*DATA FOR REVIEW:*

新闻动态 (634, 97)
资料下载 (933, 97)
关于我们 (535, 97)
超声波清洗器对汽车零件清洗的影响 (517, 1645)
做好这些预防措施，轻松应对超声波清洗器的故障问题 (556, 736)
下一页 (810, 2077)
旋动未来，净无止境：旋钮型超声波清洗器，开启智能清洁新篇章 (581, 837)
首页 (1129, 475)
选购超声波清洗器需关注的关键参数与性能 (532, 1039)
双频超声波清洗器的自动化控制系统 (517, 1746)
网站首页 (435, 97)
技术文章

*WORK TASK:*
Type out exactly the span of lines from the one with "下一页 (810, 2077)" to the end of the material above, counting both end lines, and nothing else.

*EXERCISE SOLUTION:*
下一页 (810, 2077)
旋动未来，净无止境：旋钮型超声波清洗器，开启智能清洁新篇章 (581, 837)
首页 (1129, 475)
选购超声波清洗器需关注的关键参数与性能 (532, 1039)
双频超声波清洗器的自动化控制系统 (517, 1746)
网站首页 (435, 97)
技术文章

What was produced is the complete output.